Parametric-Rate Inference for One-Sided Differentiable Parameters
成果类型:
Article
署名作者:
Luedtke, Alexander R.; van der Laan, Mark J.
署名单位:
University of California System; University of California Berkeley
刊物名称:
JOURNAL OF THE AMERICAN STATISTICAL ASSOCIATION
ISSN/ISSBN:
0162-1459
DOI:
10.1080/01621459.2017.1285777
发表日期:
2018
页码:
780-788
关键词:
adaptive resampling test
摘要:
Suppose one has a collection of parameters indexed by a (possibly infinite dimensional) set. Given data generated from some distribution, the objective is to estimate the maximal parameter in this collection evaluated at the distribution that generated the data. This estimation problem is typically nonregular when the maximizing parameter is nonunique, and as a result standard asymptotic techniques generally fail in this case. We present a technique for developing parametric-rate confidence intervals for the quantity of interest in these nonregular settings. We show that our estimator is asymptotically efficient when the maximizing parameter is unique so that regular estimation is possible.
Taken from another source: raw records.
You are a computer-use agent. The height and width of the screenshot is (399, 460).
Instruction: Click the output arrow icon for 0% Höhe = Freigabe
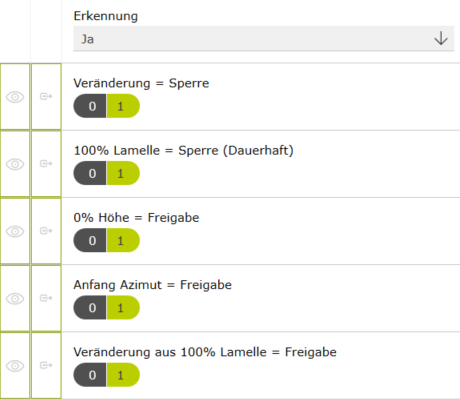tap(46, 231)
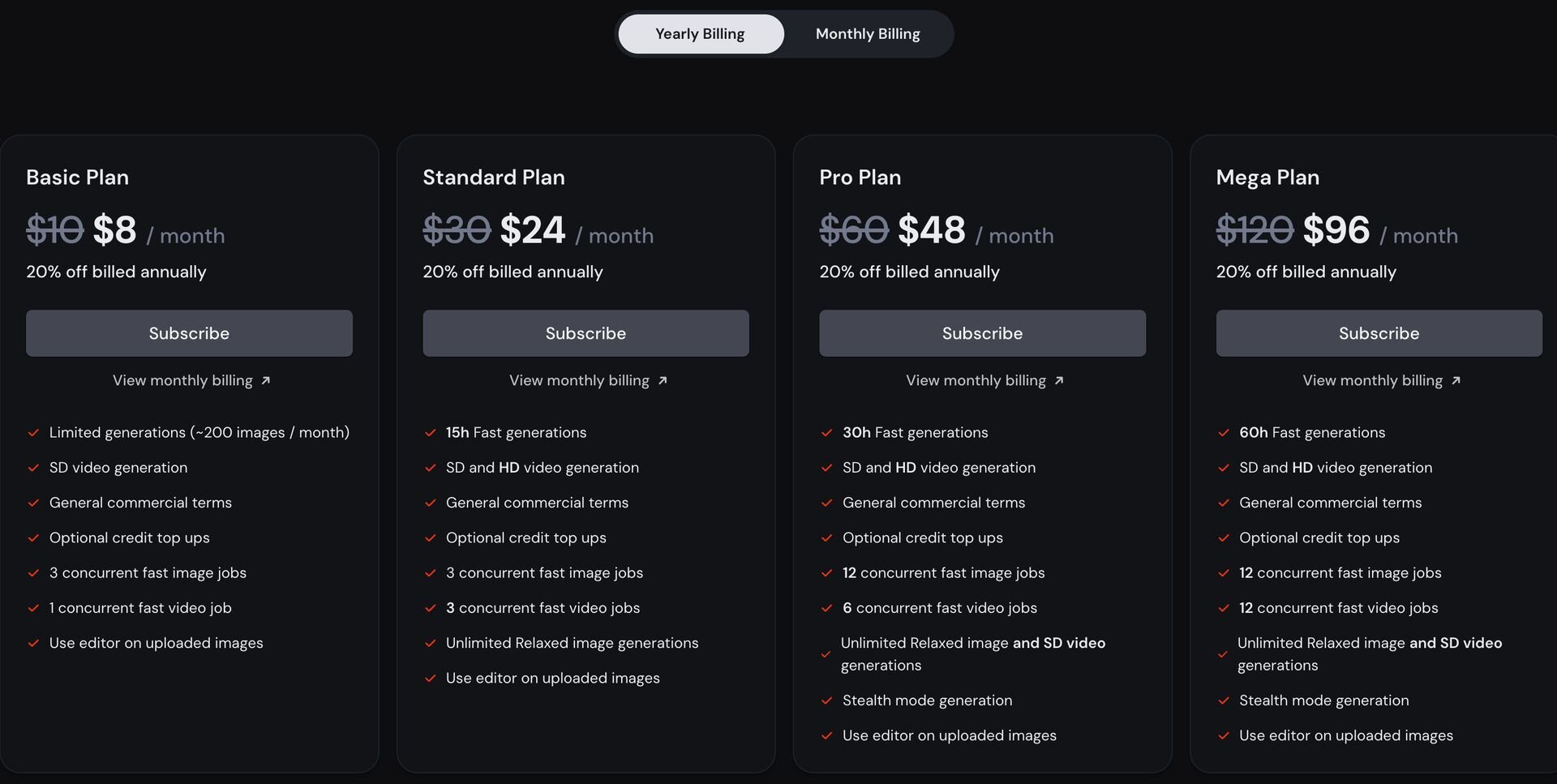Subscribe to the Pro Plan
This screenshot has height=784, width=1557.
click(982, 333)
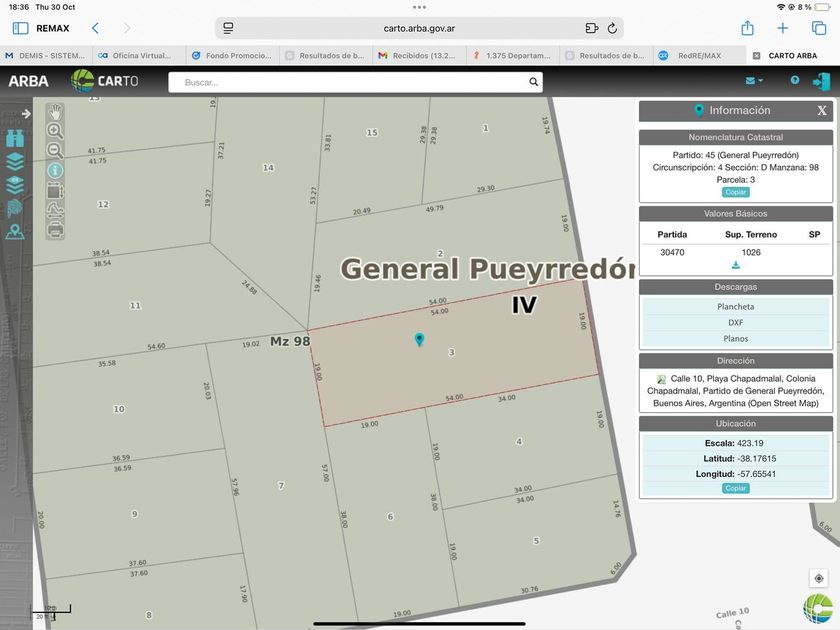The image size is (840, 630).
Task: Print the map with printer icon
Action: (55, 229)
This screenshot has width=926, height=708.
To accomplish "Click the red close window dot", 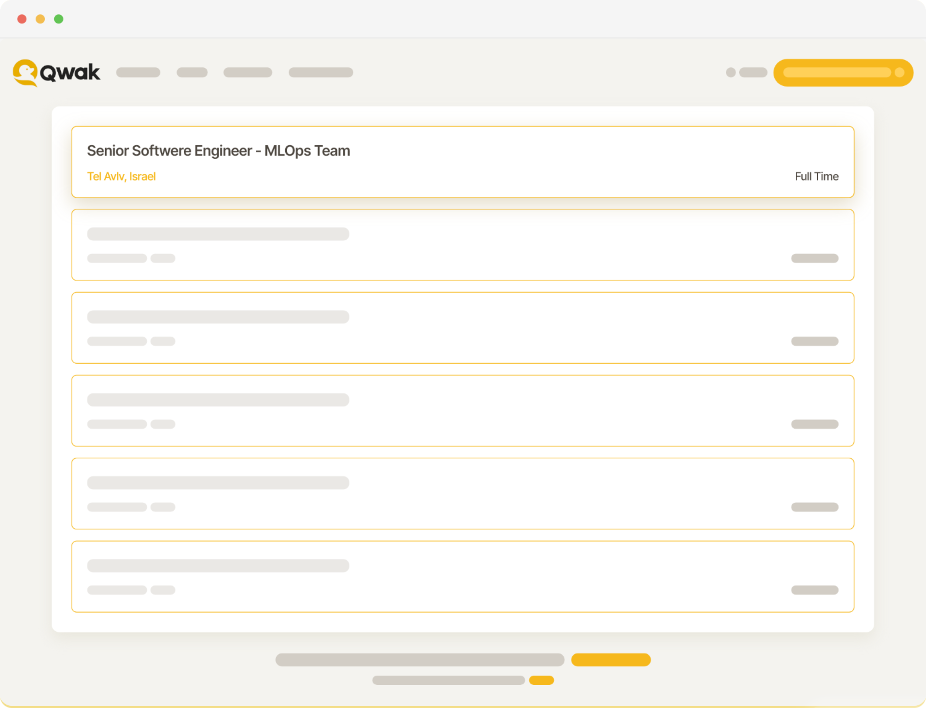I will click(x=22, y=19).
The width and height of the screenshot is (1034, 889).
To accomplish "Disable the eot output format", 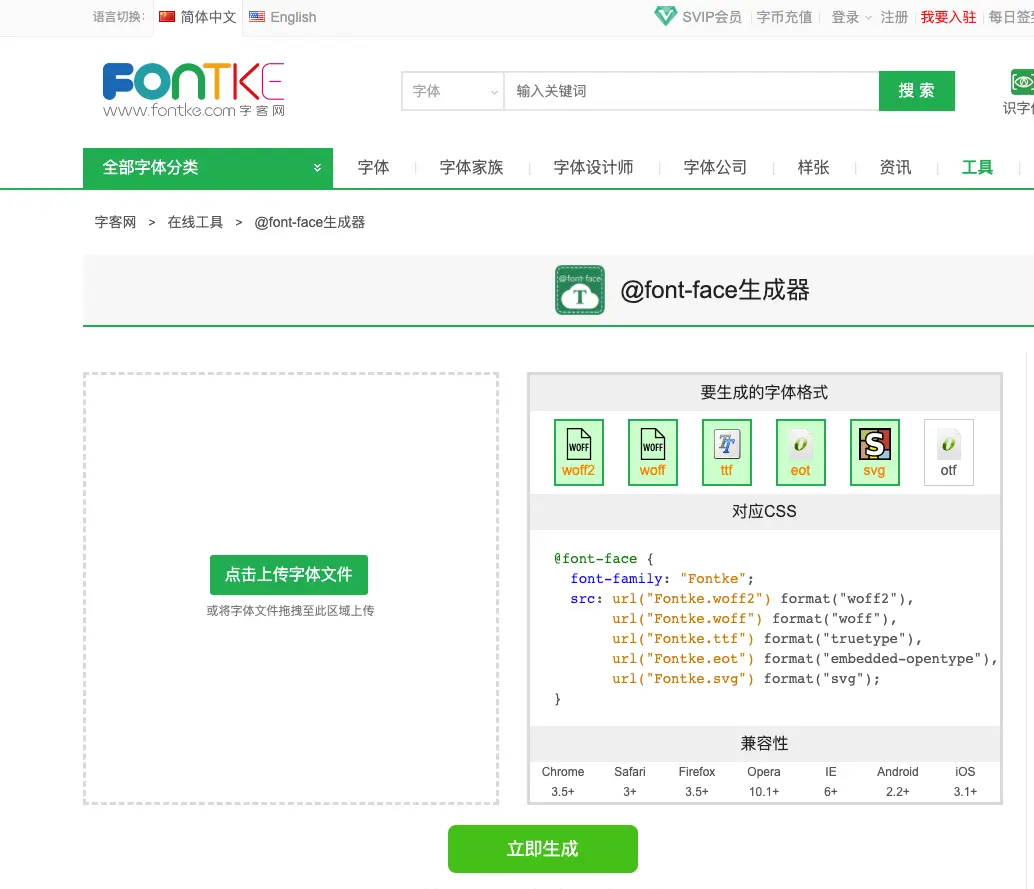I will tap(800, 452).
We apply our technique to a recent example from the literature in which one wishes to report the maximal absolute correlation between a prespecified outcome and one of p predictors. The simplicity of our technique enables an analysis of the previously open case where p grows with sample size. Specifically, we only require that logp grows slower than root n, where n is the sample size. We show that, unlike earlier approaches, our method scales to massive datasets: the point estimate and confidence intervals can be constructed in O(np) time.